## WORK TASK
Retype, without changes, every line from the line that contains "Task: Delete the Demonstration build" through the final line of the records. Exclude pictures.
Top of RECORDS SUPPLIED
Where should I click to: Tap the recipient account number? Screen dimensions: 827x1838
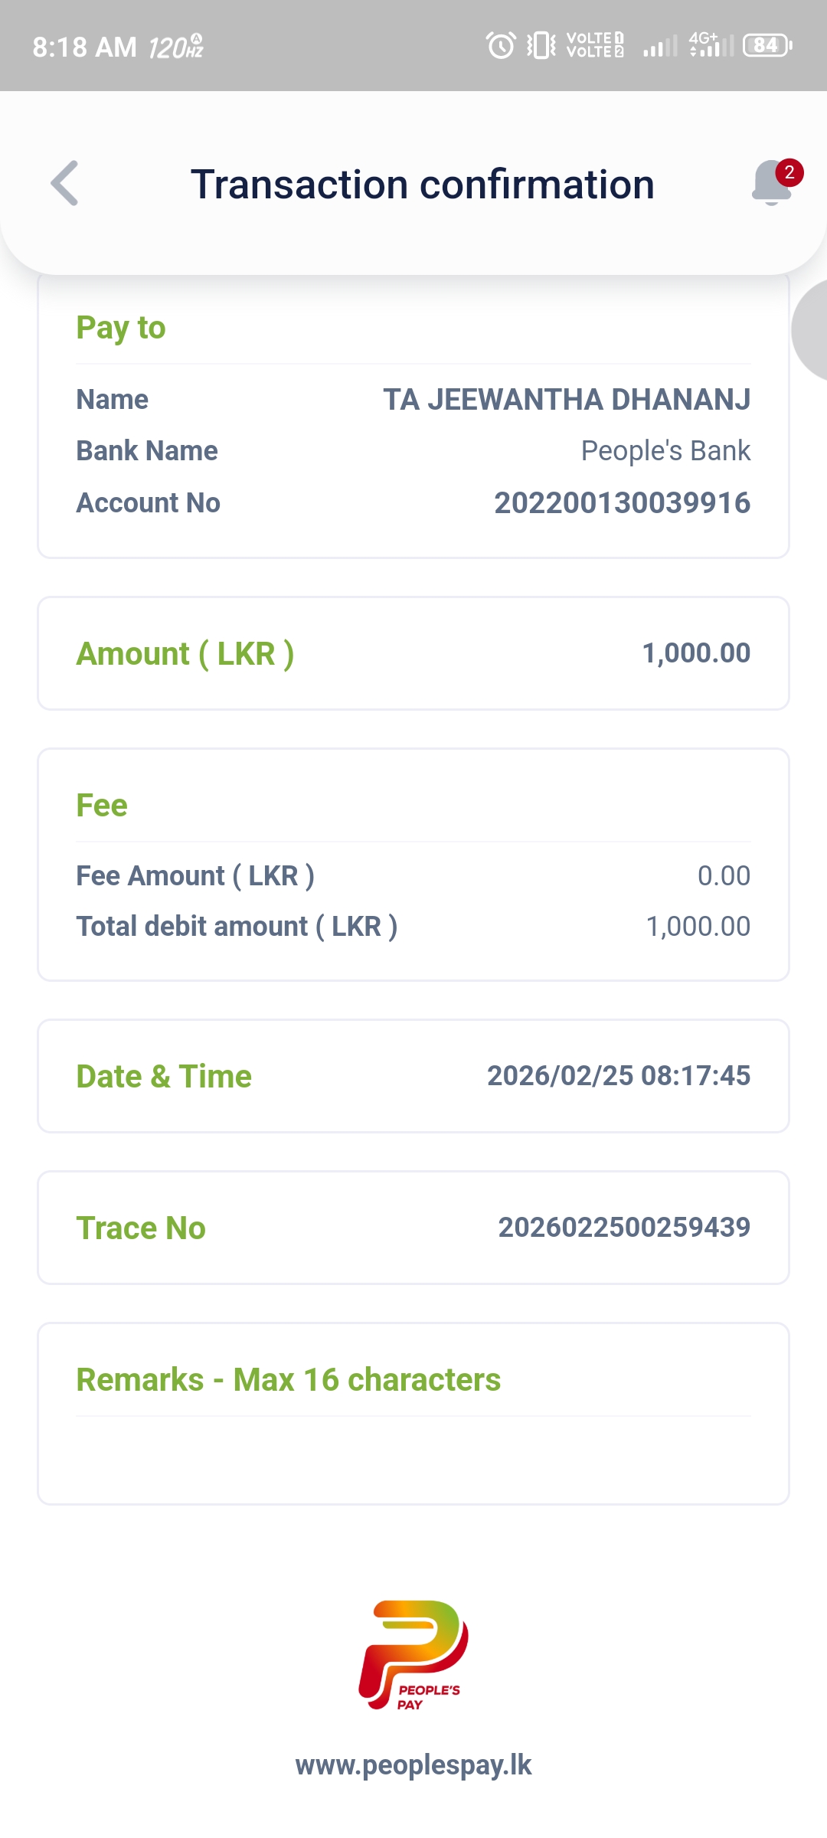(622, 503)
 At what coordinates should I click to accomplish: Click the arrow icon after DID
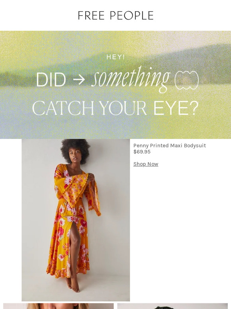tap(79, 79)
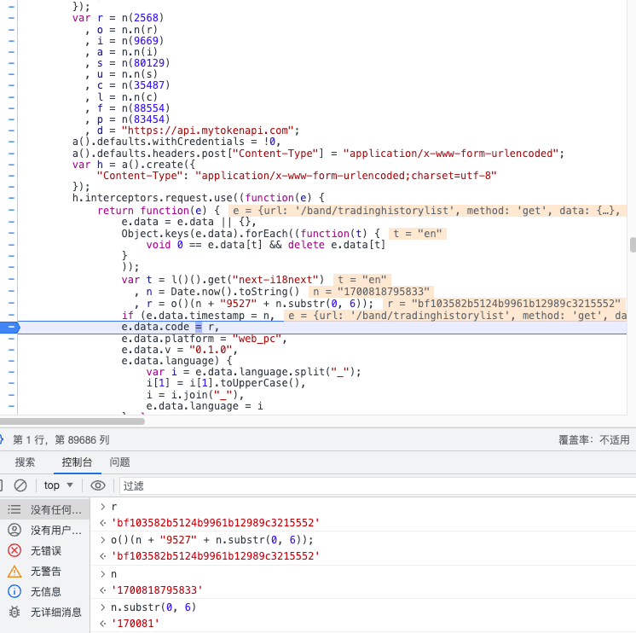Click the code editor horizontal scrollbar
Viewport: 636px width, 633px height.
tap(256, 422)
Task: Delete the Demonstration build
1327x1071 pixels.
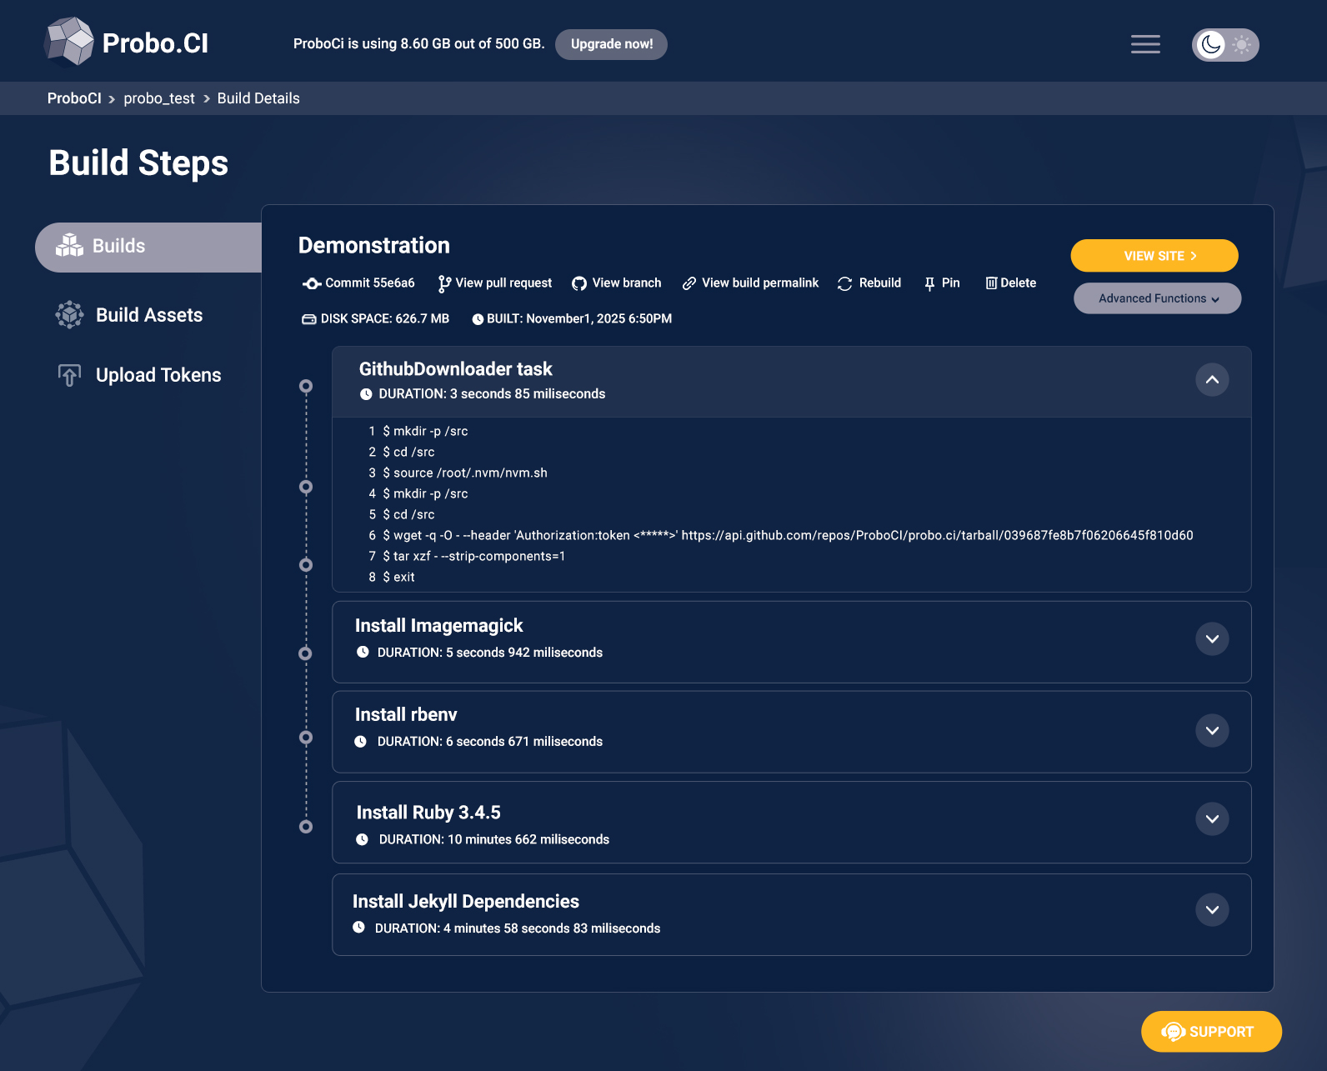Action: pos(1010,283)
Bottom of RECORDS SUPPLIED
## RESPONSE AREA
Task: Delete the Demonstration build
1327x1071 pixels.
Action: pos(1010,283)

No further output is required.